A younger Ruby Carter (probably in London in the 1960s)

It seems very strange to be coming up to the Melbourne Cup weekend, and not preparing to go to Wangaratta for the Festival.

There are some jazz concerts organised in Wangaratta (such as at The Gateway Motel and The Pinsent Hotel), but these are aimed at an older demographic, featuring traditional and mainstream artists (such as The Syncopators and Yvette Johansson, in a Tribute to Ella Fitzgerald and Louis Armstrong, on Friday, November 1). As such, they cannot expect to have too many patrons coming to Wangaratta just for these offerings.

In the absence of the Festival, some industry people have taken the initiative and organised a mini-jazz festival over the Cup weekend at Memo Hall in the historic St. Kilda RSL. (Coincidentally, there was a mini-Jazz Festival over the Cup weekend organised in the 90s at The Espy venue, featuring Kate Ceberano, and Sydney pianist/composer Dave MacRae – presented by the MJC – amongst the line-up).

It also a wonderful gesture to see the upstairs room, The Winnebago lounge, renamed as the Ruby Carter Lounge. As explained below, Ruby encouraged and supported many other artists, and is fondly remembered. Ruby was a larger-than-life character, and a real “jazz person”.
Many “experts” think that taking a year off will spell the end of the Festival, but I am confident that there accumulated goodwill can ensure a great attendance in 2020 at least (Whether it has a long-term future will depend on how well the new management and Board can learn from past mistakes).

Bird’s Basement has mainly presented more accessible jazz artists in the past year, so it is intriguing that they have booked the adventurous trio, Harriet Tubman, for a 5 night season. For those purists who sometimes criticise the conservative nature of the programming, this is an opportunity to support a rather daring presentation (especially in a club setting). I will certainly be checking them out over a few nights.

Congratulations to Kate Noonan, and the original Cookin’ on 3 Burners members on their awards. Congratulations also to pianist Joe Chindamo, who has been steadily building an impressive body of work as a “serious composer” over recent years (working with several orchestras around the country now).
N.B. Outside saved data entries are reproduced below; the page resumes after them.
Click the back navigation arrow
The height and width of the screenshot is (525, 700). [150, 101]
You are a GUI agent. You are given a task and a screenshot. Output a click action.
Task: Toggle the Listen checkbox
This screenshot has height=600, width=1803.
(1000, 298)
Unusually, the next two MJC performances both feature ‘vocalists’. One is the unique innovative stylist, improviser and composer Gian Slater, for whom the term ‘vocalist’ in manifestly inadequate. Performing in a quartet of three ‘string’ players (including her brilliant brother), this should be a special context to hear her work. Her forthcoming album is already eagerly anticipated. Young guitarist Matt Hoyne emerged on the scene as an impressive ‘straight ahead’ soloist with the Liam Werrett’s quartet a few years ago. He produced his ‘mirror’ project to express a personal response to the world, and features vocalist Merinda Dias-Jayasinha (who moved here from Brisbane almost a year ago). It is pleasing to see a young artist producing a homogenous project, rather simply a set of tunes (as well as wanting to communicate with his audience).
Lastly, it is always good to see some more experienced musicians wanting to get involved in the ‘behind-the-scenes’ world (in this case, APRA AMCOS). Sydney bassist Jonathan Zwartz and Melbourne organist Jake Mason are both wanting to be elected to the APRA Board, and both would be worthy members. Good luck to both!